MeeGo was first announced at Mobile World Congress in February 2010 by Intel and Nokia in a joint press conference. The stated aim is to merge the efforts of Intel's Moblin and Nokia's Maemo former projects into one new common project. According to Intel, MeeGo was developed because Microsoft did not offer comprehensive Windows 7 support for the Atom processor.[7] Aminocom and Novell also play a large part in the MeeGo effort, working with the Linux Foundation on their build infrastructure and official MeeGo products. Amino was responsible for extending MeeGo to TV devices,[8] while Novell is increasingly introducing technology that was originally developed for openSUSE, (including Open Build Service, ZYpp for package management, and other system management tools).[2][9] In November 2010, AMD also joined the alliance of companies that were actively developing MeeGo.[10]

Harmattan, originally slated to become Maemo 6, is now considered to be a MeeGo instance (though not a MeeGo product), and Nokia is giving up the Maemo branding for Harmattan on the Nokia N9 and beyond (Maemo 5, aka Fremantle, and previous versions will still be referred to as Maemo).[11]

On 27 September 2011, it was announced by Intel employee Imad Sousou that in collaboration with Samsung MeeGo will be replaced by Tizen during 2012.[4][12][13][14][15][16]

Community developers from the Mer project however plan to continue MeeGo without Intel and Nokia. So far it is not clear whether they will be allowed to continue to use the MeeGo trademark.[17][18][19]

Overview[edit]

MeeGo is intended to run on a variety of hardware platforms including hand-helds, in-car devices, netbooks and televisions.[20] All platforms share the MeeGo core, with different “User Experience” ("UX") layers for each type of device.

System requirements[edit]

MeeGo provides support for both ARM and Intel x86 processors with SSSE3 enabled[21] and uses btrfs as the default file system.[22]

User interfaces[edit]

Screenshot of MeeGo’s Netbook UX

Within the MeeGo project there are several graphical user interfaces – internally called User Experiences ("UX").

Netbook[edit]

The Netbook UX is a continuation of the Moblin interface. It is written using the Clutter-based Mx toolkit, and uses the Mutter window manager.

Samsung Netbook NP-N100 use MeeGo for its operating system.[23]

MeeGo’s netbook version uses several Linux applications in the background, such as Evolution (Email, calendar), Empathy (instant messaging), Gwibber (microblogging), Chromium (web browser), and Banshee (multimedia player), all integrated into the graphical user interface.

Handset[edit]

Handset UX from MeeGo 1.1 "Day 1"

The Handset UX is based on Qt, but GTK+ and Clutter will be included to provide compatibility for Moblin applications.[21] To support the hundreds of Hildon-based Maemo applications, users have to install the Hildon library ported by the maemo.org community. Depending on the device, applications will be provided from either the Intel AppUp or the Nokia Ovi digital software distribution systems.[24]

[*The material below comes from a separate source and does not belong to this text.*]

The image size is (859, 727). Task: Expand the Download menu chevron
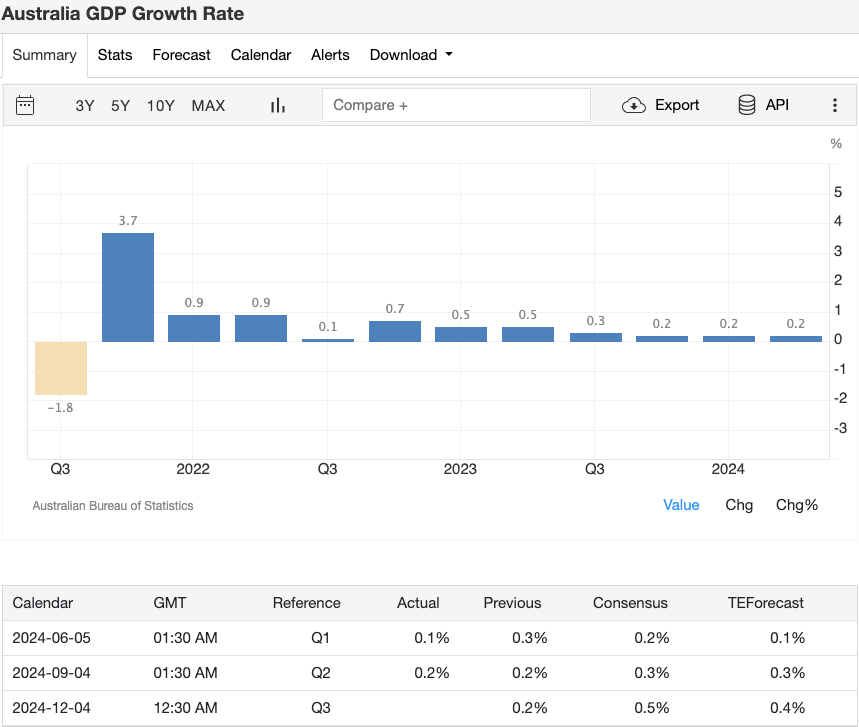(x=445, y=56)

The MeeGo Handset UX’s "Day 1" prerelease was on 30 June 2010. The preview was initially available for the Aava Mobile Intel Moorestown platform, and a ‘kickstart’ file provided for developers to build an image for the Nokia N900.[25][26]

Smartphone[edit]

MeeGo OS v1.2 "Harmattan" is used in Nokia N9 and N950 phones.

Tablet[edit]

MeeGo’s Tablet UX as a pre-alpha version

Intel demonstrated the Tablet UX on a Moorestown-based tablet PC at COMPUTEX Taipei in early June 2010.

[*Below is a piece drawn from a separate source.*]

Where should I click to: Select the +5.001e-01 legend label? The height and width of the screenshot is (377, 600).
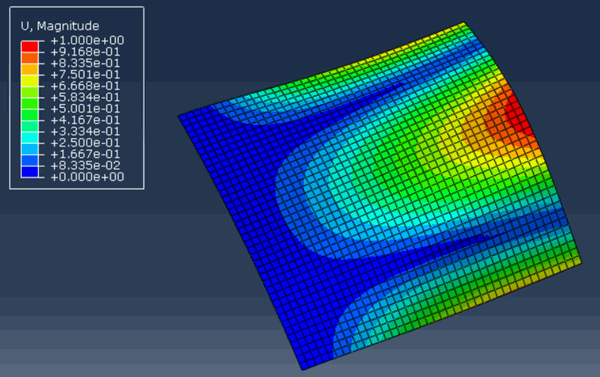tap(85, 109)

Since then, some information appeared on MeeGo website indicating there will be a Tablet UX part of the MeeGo project, but it is not known if this UX will be the one demonstrated by Intel. This Tablet UX will be fully free like the rest of the MeeGo project and will be coded with Qt and the MeeGo Touch Framework.[27] Intel has revealed interest in combining Qt with Wayland instead of X11 in MeeGo Touch in order to utilize the latest graphics technologies supported by Linux kernel, which should improve user experiences and reduce system complexity.[28][29]

Minimum hardware requirements are currently unknown.

The WeTab runs MeeGo with a custom user interface and has been available since September 2010.[30]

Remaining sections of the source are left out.